Bob Stacey, the former 1000 Friends of Oregon executive director, this morning notified supporters and reporters that he's dropping out of the field of candidates vying to replace resigned Metro councilor Robert Liberty.
Stacey's announcement comes six days after his one-time boss, former Gov. Barbara Roberts announced she also would seek to replace Liberty. Here's the brief email sent out by Stacey, who lost the Metro president's race in November by only about 1,000 votes:
I've withdrawn my application for appointment to fill out Robert Liberty's term on the Metro Council. I intend to run for the position in the May 2012 election.
At his website, Stacey posted the following explanation:
Dear Friends and Supporters,
Today, I’m withdrawing my application for appointment to the vacant District 6 position on the Metro Council. Last Wednesday, Governor Barbara Roberts filed her application for that seat, and graciously called me immediately to give me the news.

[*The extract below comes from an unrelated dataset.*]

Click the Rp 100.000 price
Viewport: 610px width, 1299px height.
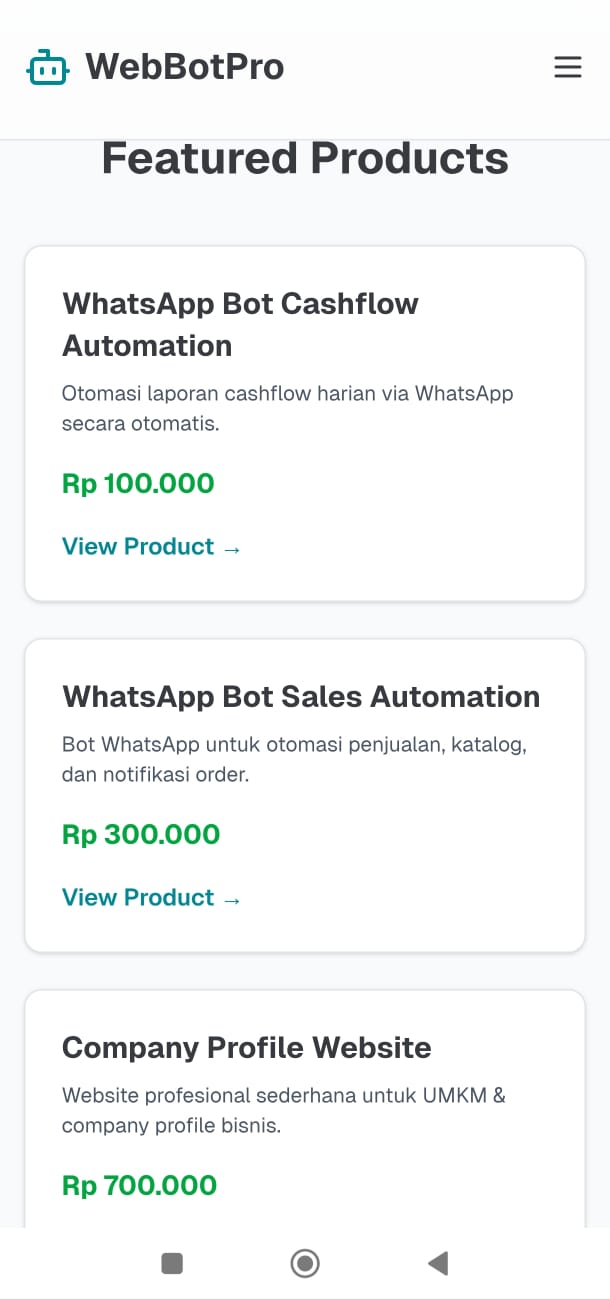[x=138, y=484]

Governor Roberts told me that several members of the Metro Council had phoned her that day, the deadline for applying for appointment to the District 6 vacancy. The first phone call came at 8:30 in the morning, from a councilor who told her that none of the applicants for the vacancy—including me—could get majority support from the Council. This councilor asked Governor Roberts to apply, so that the Council logjam could be broken. During the day more councilors called her, urging her to fill out the application form and submit it by day’s end.

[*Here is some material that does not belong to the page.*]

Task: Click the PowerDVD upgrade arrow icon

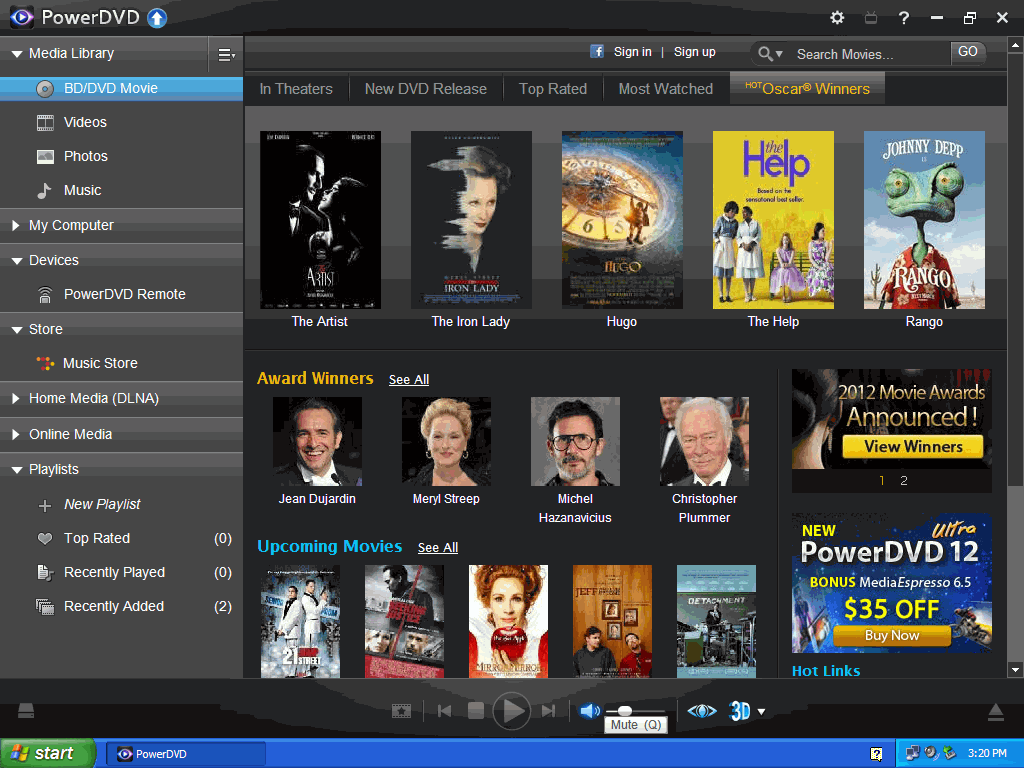Action: click(157, 18)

It’s clear that there’s no reason for me to continue to seek the appointment. I certainly don’t want to waste the time and effort of the many friends who planned to appear and testify on my behalf at this week’s hearing before the Metro Council. Accordingly, I’m withdrawing, and I’m shifting my efforts from the members of the Council to the ultimate decision makers: the voters of District 6.
I’m reaffirming my intention to campaign for election to the Metro Council on the May 2012 ballot. I received strong support from voters in this part of Metro in the 2010 election, and I’m eager to ask for their votes again.
Governor Roberts has announced she won’t be a candidate for election in 2012. However, she won’t simply be a “caretaker” councilor. She’ll be called upon to participate in important decisions facing Metro over the next two years, involving economic recovery, land use, transportation, and investment in public facilities, among many others. I’m very pleased that her deep leadership experience in state and local government—and her passionate support of sound land use planning, social justice, and prudent public budgeting—will help guide Metro decision making for the balance of Robert Liberty’s term.
Thank you so much for the support and encouragement you’ve given me in this unusual process. I hope I can count on your continued support this fall when I kick off my election campaign!